**Exercise aim:**
Your answer should be the lines below from the one with "Genk’ (291, 1186)" to the one with "[Украинская бедняцкая партия] (188, 242)", both included, given again exactly and with nothing added.

Stored data
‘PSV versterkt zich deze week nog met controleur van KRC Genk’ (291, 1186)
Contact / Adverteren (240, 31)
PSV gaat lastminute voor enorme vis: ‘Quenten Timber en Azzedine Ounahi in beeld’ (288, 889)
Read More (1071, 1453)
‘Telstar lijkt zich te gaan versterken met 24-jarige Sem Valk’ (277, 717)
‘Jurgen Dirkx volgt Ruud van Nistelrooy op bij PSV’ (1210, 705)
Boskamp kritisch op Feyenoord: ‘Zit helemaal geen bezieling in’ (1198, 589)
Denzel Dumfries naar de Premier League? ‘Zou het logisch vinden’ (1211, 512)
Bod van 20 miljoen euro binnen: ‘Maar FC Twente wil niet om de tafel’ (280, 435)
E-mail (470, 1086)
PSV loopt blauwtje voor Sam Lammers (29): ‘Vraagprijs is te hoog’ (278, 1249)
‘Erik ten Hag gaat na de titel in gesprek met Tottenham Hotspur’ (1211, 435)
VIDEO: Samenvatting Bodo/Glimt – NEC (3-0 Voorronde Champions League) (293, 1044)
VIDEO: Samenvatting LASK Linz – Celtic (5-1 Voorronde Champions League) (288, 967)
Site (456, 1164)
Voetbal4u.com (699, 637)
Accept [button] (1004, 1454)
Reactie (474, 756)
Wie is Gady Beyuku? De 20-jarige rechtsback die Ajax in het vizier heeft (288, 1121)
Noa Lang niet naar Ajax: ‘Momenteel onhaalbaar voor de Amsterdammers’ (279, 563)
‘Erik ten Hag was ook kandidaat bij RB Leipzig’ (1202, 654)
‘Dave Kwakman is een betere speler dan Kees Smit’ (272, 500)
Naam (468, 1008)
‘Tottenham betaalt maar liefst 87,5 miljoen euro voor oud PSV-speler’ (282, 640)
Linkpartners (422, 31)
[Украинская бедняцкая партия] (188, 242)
==
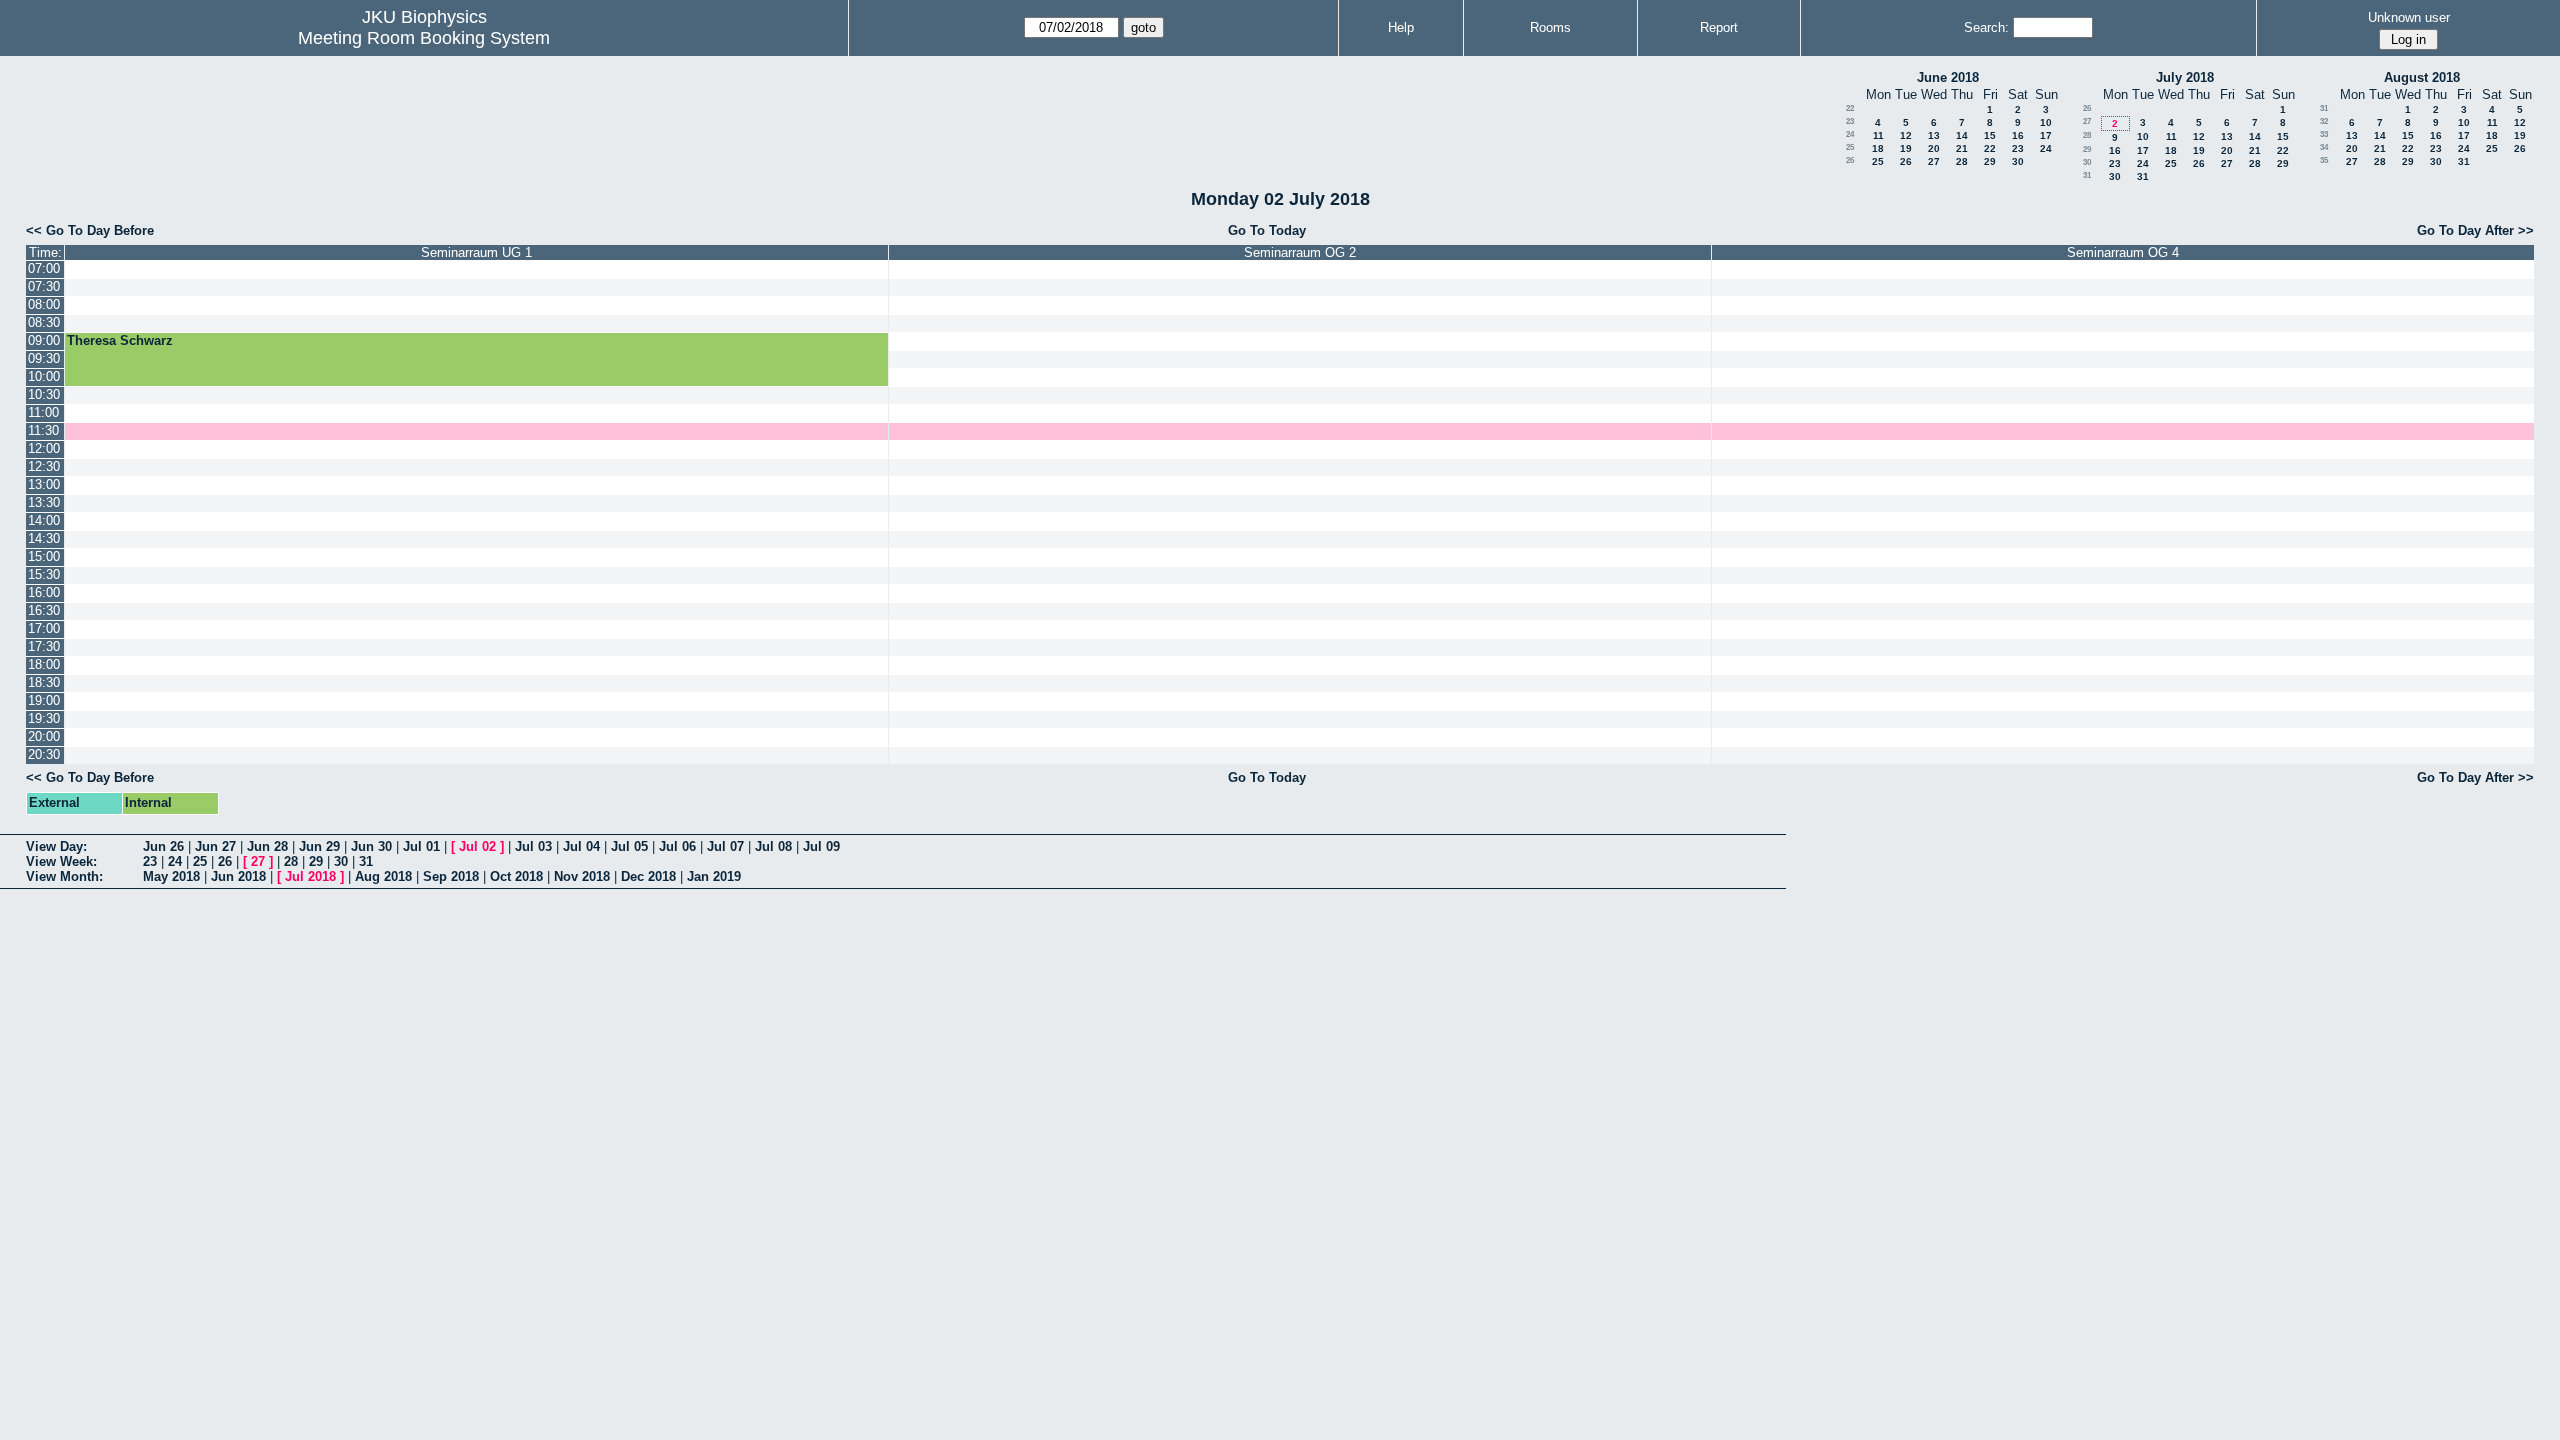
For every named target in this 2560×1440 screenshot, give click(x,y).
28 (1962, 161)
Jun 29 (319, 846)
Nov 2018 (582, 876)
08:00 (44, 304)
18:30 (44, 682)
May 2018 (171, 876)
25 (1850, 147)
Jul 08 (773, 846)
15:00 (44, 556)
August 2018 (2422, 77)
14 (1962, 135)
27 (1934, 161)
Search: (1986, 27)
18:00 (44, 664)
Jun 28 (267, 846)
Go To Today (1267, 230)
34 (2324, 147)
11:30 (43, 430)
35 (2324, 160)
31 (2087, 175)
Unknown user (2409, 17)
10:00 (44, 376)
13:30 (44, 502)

**Solution to this problem:**
‘PSV versterkt zich deze week nog met controleur van KRC Genk’ (291, 1186)
Contact / Adverteren (240, 31)
PSV gaat lastminute voor enorme vis: ‘Quenten Timber en Azzedine Ounahi in beeld’ (288, 889)
Read More (1071, 1453)
‘Telstar lijkt zich te gaan versterken met 24-jarige Sem Valk’ (277, 717)
‘Jurgen Dirkx volgt Ruud van Nistelrooy op bij PSV’ (1210, 705)
Boskamp kritisch op Feyenoord: ‘Zit helemaal geen bezieling in’ (1198, 589)
Denzel Dumfries naar de Premier League? ‘Zou het logisch vinden’ (1211, 512)
Bod van 20 miljoen euro binnen: ‘Maar FC Twente wil niet om de tafel’ (280, 435)
E-mail (470, 1086)
PSV loopt blauwtje voor Sam Lammers (29): ‘Vraagprijs is te hoog’ (278, 1249)
‘Erik ten Hag gaat na de titel in gesprek met Tottenham Hotspur’ (1211, 435)
VIDEO: Samenvatting Bodo/Glimt – NEC (3-0 Voorronde Champions League) (293, 1044)
VIDEO: Samenvatting LASK Linz – Celtic (5-1 Voorronde Champions League) (288, 967)
Site (456, 1164)
Voetbal4u.com (699, 637)
Accept [button] (1004, 1454)
Reactie (474, 756)
Wie is Gady Beyuku? De 20-jarige rechtsback die Ajax in het vizier heeft (288, 1121)
Noa Lang niet naar Ajax: ‘Momenteel onhaalbaar voor de Amsterdammers’ (279, 563)
‘Erik ten Hag was ook kandidaat bij RB Leipzig’ (1202, 654)
‘Dave Kwakman is een betere speler dan Kees Smit’ (272, 500)
Naam (468, 1008)
‘Tottenham betaalt maar liefst 87,5 miljoen euro voor oud PSV-speler’ (282, 640)
Linkpartners (422, 31)
[Украинская бедняцкая партия] (188, 242)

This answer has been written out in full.